Decision trees are intuitive and easy to interpret models. They work by splitting the data into subsets based on feature values and making predictions based on the subset to which the data belongs. For example, consider a scenario where the price of Bitcoin increases only if it went up both the day before yesterday and yesterday. The decision tree for this scenario might look like the following:
Each non leaf node in a decision tree can handle either categorical or continuous features, e.g., if x = "A", then go to left child node, otherwise go to right child node. Since each non leaf node's decision is after the parent node's, it's essentially a tree of complex if-else statements.
Thanks to such capability, exogenous data such as the NASDAQ-100 index can be seamlessly incorporated into the tree. Also, missing values (e.g., NaN or None) in features can be treated as a category of its own and used as node split criteria. In contrast, methods like ARIMA, which require non-missing values, fails with NaN or None.
Despite the advancements in deep learning algorithms, decision trees and their ensemble methods often perform surprisingly well. For example, see this discussion on why tree-based models still outperform deep learning on typical tabular data.
A decision tree assigns a constant value to leaf node, estimated from the training data. Therefore, if a certain high bitcoin price was never observed in the past, it's not possible for the tree to predict it. Also, decision tree is not designed to handle regularly happening events, such as the seasonality.

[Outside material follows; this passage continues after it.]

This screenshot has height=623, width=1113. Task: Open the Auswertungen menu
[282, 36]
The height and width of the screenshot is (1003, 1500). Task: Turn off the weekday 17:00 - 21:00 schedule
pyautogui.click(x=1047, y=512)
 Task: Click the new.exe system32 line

Above limitations makes the decision tree difficult to use for timeseries forecasting while ARIMA can handle them fairly well. This issue can be addresse by methods described in capturing trends and feature generation.

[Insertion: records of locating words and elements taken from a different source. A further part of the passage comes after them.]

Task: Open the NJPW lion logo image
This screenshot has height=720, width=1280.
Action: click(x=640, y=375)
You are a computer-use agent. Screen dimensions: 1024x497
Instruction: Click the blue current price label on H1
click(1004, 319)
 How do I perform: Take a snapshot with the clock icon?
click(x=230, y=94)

Decision trees are prone to overfitting, especially when the tree is deep. This can be mitigated by using ensemble methods such as random forests, or gradient boosting, or by limiting the depth of the tree.
Making trees shallow does avoid overfitting, but it introduces the problem of rectangular splits. For instance, a node that splits on ((x > 100) and (y < 50))divides a region by drawing vertical and horizontal lines, and it cannot capture more complex regions like x^2 < y.

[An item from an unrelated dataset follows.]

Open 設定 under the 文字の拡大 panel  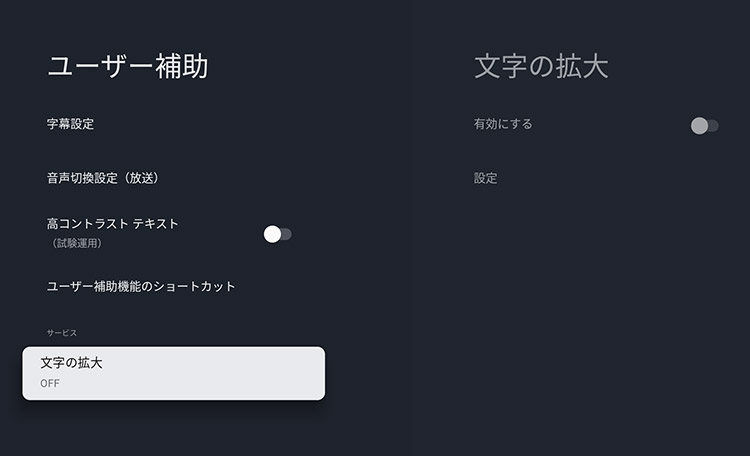tap(486, 178)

To demonstrate model performance, we show the model's prediction results for the air passengers dataset. The cross validation process identified the best transformation to make the timeseries stationary and the optimal hyperparameters. The Root Mean Squared Error on the next day's closing price was used to determine the best model.
The chart below illustrates:
Even with various efforts, the decision tree model appears to struggle in capturing the upward trend in the air passengers dataset. As a result, its predictions tend to be lower, and it's due to the lower values seen during the training period.